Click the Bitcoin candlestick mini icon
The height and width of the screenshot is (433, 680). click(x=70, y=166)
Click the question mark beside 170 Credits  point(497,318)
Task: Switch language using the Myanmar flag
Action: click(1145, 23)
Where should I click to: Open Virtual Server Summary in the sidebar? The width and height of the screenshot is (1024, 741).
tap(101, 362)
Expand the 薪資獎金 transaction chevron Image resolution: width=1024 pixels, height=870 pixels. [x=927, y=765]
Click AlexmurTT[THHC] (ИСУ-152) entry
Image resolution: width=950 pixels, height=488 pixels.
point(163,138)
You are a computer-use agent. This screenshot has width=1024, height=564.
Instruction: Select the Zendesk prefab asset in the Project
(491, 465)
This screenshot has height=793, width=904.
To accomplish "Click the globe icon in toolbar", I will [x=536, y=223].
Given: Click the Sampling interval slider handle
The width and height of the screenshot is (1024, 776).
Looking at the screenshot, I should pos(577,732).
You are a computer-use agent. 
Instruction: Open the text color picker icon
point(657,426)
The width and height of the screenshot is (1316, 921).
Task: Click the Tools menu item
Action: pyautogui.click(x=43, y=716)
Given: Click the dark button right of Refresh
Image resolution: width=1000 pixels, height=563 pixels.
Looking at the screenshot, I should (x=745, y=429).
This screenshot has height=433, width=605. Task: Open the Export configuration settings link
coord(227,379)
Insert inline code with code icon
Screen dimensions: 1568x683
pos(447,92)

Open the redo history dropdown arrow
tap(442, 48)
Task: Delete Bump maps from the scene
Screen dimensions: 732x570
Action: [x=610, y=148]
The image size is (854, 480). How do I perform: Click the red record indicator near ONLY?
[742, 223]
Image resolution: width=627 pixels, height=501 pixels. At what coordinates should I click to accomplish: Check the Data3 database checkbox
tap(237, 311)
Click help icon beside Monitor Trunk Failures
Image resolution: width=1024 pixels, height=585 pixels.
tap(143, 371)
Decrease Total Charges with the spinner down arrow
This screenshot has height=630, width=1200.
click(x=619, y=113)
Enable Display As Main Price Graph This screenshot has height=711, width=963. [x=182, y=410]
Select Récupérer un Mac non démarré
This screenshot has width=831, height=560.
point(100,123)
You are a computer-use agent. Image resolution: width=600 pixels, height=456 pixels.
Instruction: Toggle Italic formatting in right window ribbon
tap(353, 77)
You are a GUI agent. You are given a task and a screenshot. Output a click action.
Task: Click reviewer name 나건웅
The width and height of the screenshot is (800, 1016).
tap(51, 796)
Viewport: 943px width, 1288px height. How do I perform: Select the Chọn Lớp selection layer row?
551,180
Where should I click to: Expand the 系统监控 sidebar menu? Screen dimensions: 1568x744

What you have to do: Your task is to restate every record word for word.

Response area:
Click the Bitcoin candlestick mini icon
The height and width of the screenshot is (433, 680). click(x=70, y=166)
Click the question mark beside 170 Credits  point(497,318)
Task: Switch language using the Myanmar flag
Action: click(1145, 23)
Where should I click to: Open Virtual Server Summary in the sidebar? The width and height of the screenshot is (1024, 741).
tap(101, 362)
Expand the 薪資獎金 transaction chevron Image resolution: width=1024 pixels, height=870 pixels. [x=927, y=765]
Click AlexmurTT[THHC] (ИСУ-152) entry
Image resolution: width=950 pixels, height=488 pixels.
point(163,138)
You are a computer-use agent. This screenshot has width=1024, height=564.
Instruction: Select the Zendesk prefab asset in the Project
(491, 465)
This screenshot has height=793, width=904.
To accomplish "Click the globe icon in toolbar", I will [x=536, y=223].
Given: Click the Sampling interval slider handle
The width and height of the screenshot is (1024, 776).
Looking at the screenshot, I should pos(577,732).
You are a computer-use agent. 
Instruction: Open the text color picker icon
point(657,426)
The width and height of the screenshot is (1316, 921).
Task: Click the Tools menu item
Action: pyautogui.click(x=43, y=716)
Given: Click the dark button right of Refresh
Image resolution: width=1000 pixels, height=563 pixels.
Looking at the screenshot, I should (x=745, y=429).
This screenshot has height=433, width=605. Task: Open the Export configuration settings link
coord(227,379)
Insert inline code with code icon
Screen dimensions: 1568x683
pos(447,92)

Open the redo history dropdown arrow
tap(442, 48)
Task: Delete Bump maps from the scene
Screen dimensions: 732x570
Action: [x=610, y=148]
The image size is (854, 480). How do I perform: Click the red record indicator near ONLY?
[742, 223]
Image resolution: width=627 pixels, height=501 pixels. At what coordinates should I click to accomplish: Check the Data3 database checkbox
tap(237, 311)
Click help icon beside Monitor Trunk Failures
Image resolution: width=1024 pixels, height=585 pixels.
tap(143, 371)
Decrease Total Charges with the spinner down arrow
This screenshot has height=630, width=1200.
click(x=619, y=113)
Enable Display As Main Price Graph This screenshot has height=711, width=963. [x=182, y=410]
Select Récupérer un Mac non démarré
This screenshot has width=831, height=560.
point(100,123)
You are a computer-use agent. Image resolution: width=600 pixels, height=456 pixels.
Instruction: Toggle Italic formatting in right window ribbon
tap(353, 77)
You are a GUI agent. You are given a task and a screenshot. Output a click action.
Task: Click reviewer name 나건웅
The width and height of the screenshot is (800, 1016).
tap(51, 796)
Viewport: 943px width, 1288px height. How do I perform: Select the Chọn Lớp selection layer row?
551,180
Where should I click to: Expand the 系统监控 sidebar menu? Screen dimensions: 1568x744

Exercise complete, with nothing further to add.